University of Otago Associate Prof Helen Roberts. PHOTO: ANGELA JANE PHOTOGRAPHY
University of Otago Associate Prof Helen Roberts. PHOTO: ANGELA JANE PHOTOGRAPHY
A University of Otago-led study has found workplaces need more women in management to create a pipeline of gender diversity, rather than relying on female board appointments.

While women on boards were in a good position to advocate for changes, the magnitude of their impact from studies undertaken was relatively small, the study’s co-author, Associate Prof Helen Roberts, said.

"Their effect is also weaker at lower levels of management. So appointing women to leadership positions is one strategy that organisations should use to achieve gender equity", she said in a statement.

Due to the lack of data collected in New Zealand to undertake the analysis, study co-authors Prof Kevin Stainback and Dr Pallab Biswas examined Australian data on listed and private companies from 2014 to 2020, produced by statutory agency Workplace Gender Equality Agency.

Associate Prof Roberts said the Australian data was extremely applicable to New Zealand firms, as both countries faced the same questions when it came to how to increase women’s representation in the workplace.

Her team found having women on boards was important to increase top management level representation, which then created a significant trickle-down of women into general management representation.

But without women present at the top management level, there was no evidence that having women on boards influenced the number of women in general or lower to middle management.

It was also important to have women moving up into managerial level appointments from lower-level positions, instead of remaining stuck in entry-level positions with no possibility of promotion.

"So, there is both a trickle down and pipeline effect needed to create greater workplace diversity", Associate Prof Roberts said.

The research also found having a woman manager immediately above or below the managerial level for appointment increased the likelihood of having a woman appointed to that role.
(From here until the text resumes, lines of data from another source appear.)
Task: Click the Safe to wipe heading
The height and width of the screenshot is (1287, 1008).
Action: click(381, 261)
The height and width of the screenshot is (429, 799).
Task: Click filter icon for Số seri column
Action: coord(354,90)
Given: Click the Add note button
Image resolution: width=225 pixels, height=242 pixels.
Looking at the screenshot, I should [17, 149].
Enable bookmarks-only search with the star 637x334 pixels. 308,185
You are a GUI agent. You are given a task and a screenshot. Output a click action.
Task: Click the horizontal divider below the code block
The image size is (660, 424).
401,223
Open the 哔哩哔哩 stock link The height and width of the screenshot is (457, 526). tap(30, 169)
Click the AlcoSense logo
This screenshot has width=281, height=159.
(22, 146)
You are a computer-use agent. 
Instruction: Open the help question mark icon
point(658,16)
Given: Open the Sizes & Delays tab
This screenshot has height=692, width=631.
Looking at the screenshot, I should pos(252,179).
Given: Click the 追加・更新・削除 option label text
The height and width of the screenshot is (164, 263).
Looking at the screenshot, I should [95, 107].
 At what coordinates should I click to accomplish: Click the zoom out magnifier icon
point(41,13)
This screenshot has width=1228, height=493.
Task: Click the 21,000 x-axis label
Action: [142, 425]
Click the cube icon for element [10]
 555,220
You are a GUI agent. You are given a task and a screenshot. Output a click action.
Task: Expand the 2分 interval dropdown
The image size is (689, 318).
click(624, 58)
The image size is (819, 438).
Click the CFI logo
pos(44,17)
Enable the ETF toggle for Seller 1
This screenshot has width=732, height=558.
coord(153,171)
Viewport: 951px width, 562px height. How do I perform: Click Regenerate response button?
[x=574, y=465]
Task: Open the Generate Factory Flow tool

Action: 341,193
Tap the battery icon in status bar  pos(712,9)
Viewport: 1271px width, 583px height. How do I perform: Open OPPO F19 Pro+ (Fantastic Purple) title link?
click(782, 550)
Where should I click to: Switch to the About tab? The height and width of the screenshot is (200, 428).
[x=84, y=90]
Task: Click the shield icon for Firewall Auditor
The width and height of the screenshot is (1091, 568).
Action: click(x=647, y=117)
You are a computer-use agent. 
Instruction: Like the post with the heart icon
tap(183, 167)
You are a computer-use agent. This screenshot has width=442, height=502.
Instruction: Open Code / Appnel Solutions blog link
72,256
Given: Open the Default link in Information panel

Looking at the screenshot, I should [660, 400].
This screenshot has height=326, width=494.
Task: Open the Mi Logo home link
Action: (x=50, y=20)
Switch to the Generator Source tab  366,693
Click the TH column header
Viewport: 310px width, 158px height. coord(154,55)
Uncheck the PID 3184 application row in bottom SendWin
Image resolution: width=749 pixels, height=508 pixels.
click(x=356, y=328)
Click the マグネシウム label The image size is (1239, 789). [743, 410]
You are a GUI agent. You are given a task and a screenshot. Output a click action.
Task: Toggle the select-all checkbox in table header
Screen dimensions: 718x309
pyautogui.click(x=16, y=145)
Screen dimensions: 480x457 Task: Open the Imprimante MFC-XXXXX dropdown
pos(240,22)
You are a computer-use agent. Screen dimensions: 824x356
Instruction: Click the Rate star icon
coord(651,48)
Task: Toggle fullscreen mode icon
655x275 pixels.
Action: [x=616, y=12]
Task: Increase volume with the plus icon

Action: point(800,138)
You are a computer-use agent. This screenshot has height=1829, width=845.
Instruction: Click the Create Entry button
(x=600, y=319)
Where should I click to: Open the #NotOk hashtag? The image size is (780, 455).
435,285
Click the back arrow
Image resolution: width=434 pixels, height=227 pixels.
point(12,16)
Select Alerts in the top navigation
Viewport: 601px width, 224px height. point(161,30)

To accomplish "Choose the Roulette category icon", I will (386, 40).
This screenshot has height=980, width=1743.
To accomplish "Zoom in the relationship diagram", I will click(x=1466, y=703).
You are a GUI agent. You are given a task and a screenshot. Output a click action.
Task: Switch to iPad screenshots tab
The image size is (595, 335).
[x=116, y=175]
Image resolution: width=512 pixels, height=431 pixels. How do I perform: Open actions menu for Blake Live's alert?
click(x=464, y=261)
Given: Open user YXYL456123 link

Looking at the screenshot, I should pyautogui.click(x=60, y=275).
The results were particularly important when viewed in the context of the United Nations Sustainable Development Goals, with recent data showing its 2030 gender equity goals were unlikely to be met. UN 2023 statistics showed that at the current rate of advancement, women’s managerial representation would not reach parity with men for 140 years.

"The UN has noted the persistent gender inequality in women’s managerial and leadership representation and highlighted it as a central global sustainability concern.

"Firms need to promote women at all managerial levels by setting transparent diversity goals, monitoring progress through data-driven analysis and regularly overseeing progress on diversity goals through an assigned responsibility", she said.